Deep speech pre-trained model behaviour changes while inferencing on mobile with streaming mic and batch file

Thank you for providing such a wonderful open-source library-Deep speech.
I was testing the android model of the Deep speech 0.7.4 with the pre-trained model, the scorer and the tflite for mobile.
when I tried to do inferencing with the mic it gives different transcribed results while when processing with the recorded audio it gives good results of transcription from the test sample from the clean-librispeech dataset.

Also, when free-style on mic inferencing, I tried to do basic testing with the model for simple sentence it misinterprets all the time with the sample from the audio.

There could be so much variables in play, there’s nothing we can do unless you share more specifics of your setup.

@lissyx is right, but DeepSpeech is not very good with accents. E.g. if you are comparing clean US data vs. my German there are big differences :slight_smile:

@lissyx I tried the example of the mic streaming inference:
and batch-audio-processing

The results are that when I passed audio -test.wav to the batch processing it’s working pretty well and giving good results but when testing with the streaming mic example, it’s not able to properly recognize the basic sentences.
For the mic-streaming, the model used in the code was -deep speech:0.7.0,
I have changed it to the latest one:0.7.4. Does it affects or the any other factor is affecting this.

Well, as you can see, one is in the deepspeech repo and another is in the deepspeech examples ones. The deepspeech-examples repo is here to help people share their examples, but we can’t guarantee it is perfect.

Also, please understand that streaming from microphone in itself has a lot of variability: background noise, volume, etc.

So far, you still have not documented a lot of your process. @othiele mentionned accents for example …

@lissyx @othiele
I have run a few experiments for Deepspeech model tflite model :
As you per the documentation, the model is biased to a US ascent and works well in less noise and a clean environment.
My use case is to run a Deepspeech model to a mobile device, so I used the tflite version of the Deepspeech.

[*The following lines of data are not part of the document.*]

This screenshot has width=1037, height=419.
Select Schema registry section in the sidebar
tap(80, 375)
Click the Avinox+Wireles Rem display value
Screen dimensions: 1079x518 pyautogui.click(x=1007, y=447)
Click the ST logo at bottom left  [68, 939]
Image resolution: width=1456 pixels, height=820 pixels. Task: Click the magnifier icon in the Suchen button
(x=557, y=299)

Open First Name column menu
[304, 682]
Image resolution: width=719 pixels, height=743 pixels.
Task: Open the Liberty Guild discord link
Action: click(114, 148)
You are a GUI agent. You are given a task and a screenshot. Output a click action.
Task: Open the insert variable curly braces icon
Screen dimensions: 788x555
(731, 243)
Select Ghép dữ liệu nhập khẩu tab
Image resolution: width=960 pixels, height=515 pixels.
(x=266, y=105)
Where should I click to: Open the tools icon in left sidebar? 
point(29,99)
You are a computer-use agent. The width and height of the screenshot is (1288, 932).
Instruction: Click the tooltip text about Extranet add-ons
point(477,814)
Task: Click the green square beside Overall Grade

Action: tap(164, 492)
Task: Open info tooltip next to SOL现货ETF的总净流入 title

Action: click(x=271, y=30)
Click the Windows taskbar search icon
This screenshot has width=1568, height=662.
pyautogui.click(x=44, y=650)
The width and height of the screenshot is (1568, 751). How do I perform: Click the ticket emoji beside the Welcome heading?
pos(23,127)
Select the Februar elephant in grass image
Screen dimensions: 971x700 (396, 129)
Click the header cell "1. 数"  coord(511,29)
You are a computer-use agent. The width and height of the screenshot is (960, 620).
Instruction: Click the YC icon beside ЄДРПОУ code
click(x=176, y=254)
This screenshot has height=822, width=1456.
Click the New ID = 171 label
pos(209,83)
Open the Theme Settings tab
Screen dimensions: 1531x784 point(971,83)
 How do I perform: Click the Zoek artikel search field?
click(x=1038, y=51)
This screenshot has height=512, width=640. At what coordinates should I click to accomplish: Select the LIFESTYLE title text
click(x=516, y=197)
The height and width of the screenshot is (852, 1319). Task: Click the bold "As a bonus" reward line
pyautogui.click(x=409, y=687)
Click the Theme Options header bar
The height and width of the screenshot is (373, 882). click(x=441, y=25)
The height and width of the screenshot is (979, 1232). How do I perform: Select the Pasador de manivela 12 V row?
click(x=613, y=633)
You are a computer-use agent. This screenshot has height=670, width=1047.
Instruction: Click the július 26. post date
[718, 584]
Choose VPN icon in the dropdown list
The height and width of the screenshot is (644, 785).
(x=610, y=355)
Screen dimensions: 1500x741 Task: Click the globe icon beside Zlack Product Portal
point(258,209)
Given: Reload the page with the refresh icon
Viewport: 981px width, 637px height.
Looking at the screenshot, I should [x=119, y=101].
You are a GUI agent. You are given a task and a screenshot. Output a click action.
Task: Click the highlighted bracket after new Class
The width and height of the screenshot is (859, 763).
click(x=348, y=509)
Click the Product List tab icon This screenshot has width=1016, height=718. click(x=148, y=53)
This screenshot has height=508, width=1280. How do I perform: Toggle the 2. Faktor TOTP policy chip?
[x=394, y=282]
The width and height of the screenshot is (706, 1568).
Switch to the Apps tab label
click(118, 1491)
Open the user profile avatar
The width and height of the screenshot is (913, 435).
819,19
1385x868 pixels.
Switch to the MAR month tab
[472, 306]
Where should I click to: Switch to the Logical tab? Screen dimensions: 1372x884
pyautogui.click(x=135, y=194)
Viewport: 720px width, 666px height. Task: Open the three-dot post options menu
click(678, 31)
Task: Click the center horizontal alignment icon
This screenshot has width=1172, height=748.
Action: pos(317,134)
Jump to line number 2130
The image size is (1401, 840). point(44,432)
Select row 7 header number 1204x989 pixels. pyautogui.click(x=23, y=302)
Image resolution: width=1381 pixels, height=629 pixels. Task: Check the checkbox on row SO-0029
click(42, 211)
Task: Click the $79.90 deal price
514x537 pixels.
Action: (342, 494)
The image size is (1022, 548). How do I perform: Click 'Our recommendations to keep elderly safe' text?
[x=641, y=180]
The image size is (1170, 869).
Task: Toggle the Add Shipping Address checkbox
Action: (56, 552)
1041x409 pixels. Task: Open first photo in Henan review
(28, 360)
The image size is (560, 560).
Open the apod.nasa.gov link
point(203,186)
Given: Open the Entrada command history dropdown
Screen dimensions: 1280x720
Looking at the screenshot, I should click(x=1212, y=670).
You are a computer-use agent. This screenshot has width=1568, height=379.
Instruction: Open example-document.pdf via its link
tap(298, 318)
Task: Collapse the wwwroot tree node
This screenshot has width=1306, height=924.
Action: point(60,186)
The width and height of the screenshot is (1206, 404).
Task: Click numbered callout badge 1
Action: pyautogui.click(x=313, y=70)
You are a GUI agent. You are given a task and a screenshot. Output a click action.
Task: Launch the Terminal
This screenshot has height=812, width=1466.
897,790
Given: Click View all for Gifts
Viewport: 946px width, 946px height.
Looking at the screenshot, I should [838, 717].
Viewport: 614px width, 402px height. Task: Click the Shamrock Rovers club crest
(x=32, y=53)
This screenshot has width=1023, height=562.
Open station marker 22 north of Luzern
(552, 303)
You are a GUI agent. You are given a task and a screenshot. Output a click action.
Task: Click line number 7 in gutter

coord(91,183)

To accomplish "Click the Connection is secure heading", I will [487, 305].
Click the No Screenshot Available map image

  • I tried to inference with the model by playing an audio clip which is US ascent on my laptop and did the inferencing on a mobile device in a silent room, the result was near about 0.5-0.7 WER and varies every time I did the inferencing and for this, I thought the noise or it’s not raw audio which is affecting the model.
  • I tried the same audio which I am playing on my laptop, using the deep speech command-line tool bypassing audio, scorer and model then it predicts very well.
  • Third, when I tried with speaking slowing -less word per minute then the accuracy improves but when spoken in a fast tone, accuracy drops.
    What could be the variability for accuracy drop and if I have to use deep speech for daily conversation voice then, do I have to re-train the model.

Also, when I speak out the content of the Libri-speech dataset, it catches correctly through the mic but when spoken with general sentences, the accuracy drops. Also, there is a problem with the smooth start while inferencing with mic, after speaking a few words the words begin to predict correctly.